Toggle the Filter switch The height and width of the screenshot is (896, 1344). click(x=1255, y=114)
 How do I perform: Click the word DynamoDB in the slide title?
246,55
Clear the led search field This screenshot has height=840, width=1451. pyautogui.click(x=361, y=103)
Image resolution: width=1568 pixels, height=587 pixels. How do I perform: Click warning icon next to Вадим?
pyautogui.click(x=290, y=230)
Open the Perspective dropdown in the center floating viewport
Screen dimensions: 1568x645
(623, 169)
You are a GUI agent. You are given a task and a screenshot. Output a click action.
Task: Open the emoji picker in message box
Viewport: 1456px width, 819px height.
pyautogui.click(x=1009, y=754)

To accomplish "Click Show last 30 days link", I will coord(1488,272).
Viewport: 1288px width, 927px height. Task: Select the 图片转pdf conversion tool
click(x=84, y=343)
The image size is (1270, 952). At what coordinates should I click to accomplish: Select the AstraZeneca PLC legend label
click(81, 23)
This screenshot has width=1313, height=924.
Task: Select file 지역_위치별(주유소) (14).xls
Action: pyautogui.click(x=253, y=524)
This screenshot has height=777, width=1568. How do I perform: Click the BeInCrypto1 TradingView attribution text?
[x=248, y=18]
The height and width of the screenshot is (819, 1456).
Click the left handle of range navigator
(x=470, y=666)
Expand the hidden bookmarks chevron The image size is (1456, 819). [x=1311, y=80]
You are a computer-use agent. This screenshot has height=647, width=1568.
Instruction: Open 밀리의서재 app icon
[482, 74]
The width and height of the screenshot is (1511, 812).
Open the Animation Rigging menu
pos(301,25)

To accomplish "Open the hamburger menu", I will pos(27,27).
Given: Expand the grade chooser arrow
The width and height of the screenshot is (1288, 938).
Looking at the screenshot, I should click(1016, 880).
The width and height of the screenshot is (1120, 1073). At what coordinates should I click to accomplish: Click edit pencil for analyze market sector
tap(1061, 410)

##########

▶ What the task requires: Each entry needs to be transcribed exactly.

▶ Response to this exercise:
Toggle the Filter switch The height and width of the screenshot is (896, 1344). click(x=1255, y=114)
 How do I perform: Click the word DynamoDB in the slide title?
246,55
Clear the led search field This screenshot has height=840, width=1451. pyautogui.click(x=361, y=103)
Image resolution: width=1568 pixels, height=587 pixels. How do I perform: Click warning icon next to Вадим?
pyautogui.click(x=290, y=230)
Open the Perspective dropdown in the center floating viewport
Screen dimensions: 1568x645
(623, 169)
You are a GUI agent. You are given a task and a screenshot. Output a click action.
Task: Open the emoji picker in message box
Viewport: 1456px width, 819px height.
pyautogui.click(x=1009, y=754)

To accomplish "Click Show last 30 days link", I will coord(1488,272).
Viewport: 1288px width, 927px height. Task: Select the 图片转pdf conversion tool
click(x=84, y=343)
The image size is (1270, 952). At what coordinates should I click to accomplish: Select the AstraZeneca PLC legend label
click(81, 23)
This screenshot has width=1313, height=924.
Task: Select file 지역_위치별(주유소) (14).xls
Action: pyautogui.click(x=253, y=524)
This screenshot has height=777, width=1568. How do I perform: Click the BeInCrypto1 TradingView attribution text?
[x=248, y=18]
The height and width of the screenshot is (819, 1456).
Click the left handle of range navigator
(x=470, y=666)
Expand the hidden bookmarks chevron The image size is (1456, 819). [x=1311, y=80]
You are a computer-use agent. This screenshot has height=647, width=1568.
Instruction: Open 밀리의서재 app icon
[482, 74]
The width and height of the screenshot is (1511, 812).
Open the Animation Rigging menu
pos(301,25)

To accomplish "Open the hamburger menu", I will pos(27,27).
Given: Expand the grade chooser arrow
The width and height of the screenshot is (1288, 938).
Looking at the screenshot, I should click(1016, 880).
The width and height of the screenshot is (1120, 1073). At what coordinates should I click to accomplish: Click edit pencil for analyze market sector
tap(1061, 410)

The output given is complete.